Work instructions
Restate word for word every line from the top of the data below down through the line that holds "TOP100 Fotografen im Web (16, 2544)".

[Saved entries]
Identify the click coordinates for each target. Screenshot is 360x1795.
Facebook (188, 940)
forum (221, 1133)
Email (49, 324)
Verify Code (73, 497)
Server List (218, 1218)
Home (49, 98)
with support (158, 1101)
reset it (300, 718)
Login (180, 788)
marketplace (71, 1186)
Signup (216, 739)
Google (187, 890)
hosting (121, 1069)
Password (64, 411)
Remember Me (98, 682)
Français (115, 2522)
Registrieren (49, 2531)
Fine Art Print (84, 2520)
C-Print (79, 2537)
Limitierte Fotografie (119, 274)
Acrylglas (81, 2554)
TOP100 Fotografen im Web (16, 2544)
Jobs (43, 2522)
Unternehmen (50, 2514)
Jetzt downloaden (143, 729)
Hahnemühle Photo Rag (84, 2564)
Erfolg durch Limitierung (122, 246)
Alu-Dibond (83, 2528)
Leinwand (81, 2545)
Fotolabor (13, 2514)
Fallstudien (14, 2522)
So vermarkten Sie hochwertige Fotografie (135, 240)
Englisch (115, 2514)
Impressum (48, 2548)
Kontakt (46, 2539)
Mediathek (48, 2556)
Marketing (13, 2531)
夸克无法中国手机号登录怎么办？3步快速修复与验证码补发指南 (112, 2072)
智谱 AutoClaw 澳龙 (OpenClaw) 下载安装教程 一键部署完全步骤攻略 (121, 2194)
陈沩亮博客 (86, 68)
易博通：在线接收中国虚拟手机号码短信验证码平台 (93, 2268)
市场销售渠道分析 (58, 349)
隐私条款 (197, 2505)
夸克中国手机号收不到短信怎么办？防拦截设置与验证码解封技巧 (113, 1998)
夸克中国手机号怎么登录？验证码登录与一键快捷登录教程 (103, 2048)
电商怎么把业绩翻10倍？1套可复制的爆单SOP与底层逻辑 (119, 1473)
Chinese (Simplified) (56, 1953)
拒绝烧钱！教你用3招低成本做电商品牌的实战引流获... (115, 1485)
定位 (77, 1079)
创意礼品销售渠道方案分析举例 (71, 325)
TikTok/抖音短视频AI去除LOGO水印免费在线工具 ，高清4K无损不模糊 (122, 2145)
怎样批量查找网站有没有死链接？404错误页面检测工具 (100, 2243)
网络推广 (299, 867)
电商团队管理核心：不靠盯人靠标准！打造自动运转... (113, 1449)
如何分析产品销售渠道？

Task output
Identify the click coordinates for each target. Screenshot is 360x1795.
Facebook (188, 940)
forum (221, 1133)
Email (49, 324)
Verify Code (73, 497)
Server List (218, 1218)
Home (49, 98)
with support (158, 1101)
reset it (300, 718)
Login (180, 788)
marketplace (71, 1186)
Signup (216, 739)
Google (187, 890)
hosting (121, 1069)
Password (64, 411)
Remember Me (98, 682)
Français (115, 2522)
Registrieren (49, 2531)
Fine Art Print (84, 2520)
C-Print (79, 2537)
Limitierte Fotografie (119, 274)
Acrylglas (81, 2554)
TOP100 Fotografen im Web (16, 2544)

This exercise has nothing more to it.